Simulate vs Bootstrap methods in JMP: which to use when and why

SDF1 · Sep 12, 2023 11:21 AM

Hi All,

I'm hoping someone from JMP might be able to provide an explanation as the the differences/similarities of the Simulate vs Bootstrap approaches when evaluating model estimates. (JMP Pro)

Some links to previous Discovery Summit presentations from Gotwalt and others can be found here, here, and here. One clear difference between the methods is that Simulate requires you to swap out a column formula with another column formula, whereas bootstrapping does not. I understand the concept of bootstrapping when recalculating the parameter estimates, but it's unclear to me why the fractional random weighted column needs to be swapped out when simulating the same data. See for example the first link above and corresponding presentation that explains this approach using an autovalidation setup (in this case they were working with DOE results).

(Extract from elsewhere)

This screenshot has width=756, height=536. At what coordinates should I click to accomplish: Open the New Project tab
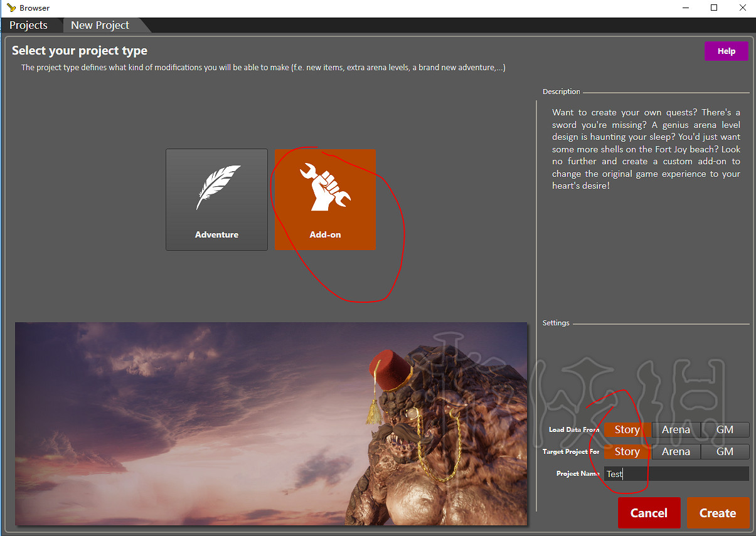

What I'd like to better understand is the benefits/drawbacks of either approach and when is one approach better than another. I have a wide and tall data table where I have several process variables and product quality measurements. I want to narrow down the set of possible process variables that might be influencing the outcome to provide production some idea of where to investigate. To do this, I take the Null Factor idea from their presentations and include that as a truly random variable in the model. I then run a very basic GenReg model on the factors and Y output, and then right click the column of estimates and run either the bootstrap or simulate option on the parameter estimates.

I do not get the same results running both ways, and I'd like to understand why. Also, is one approach more appropriate over another since this isn't a DOE?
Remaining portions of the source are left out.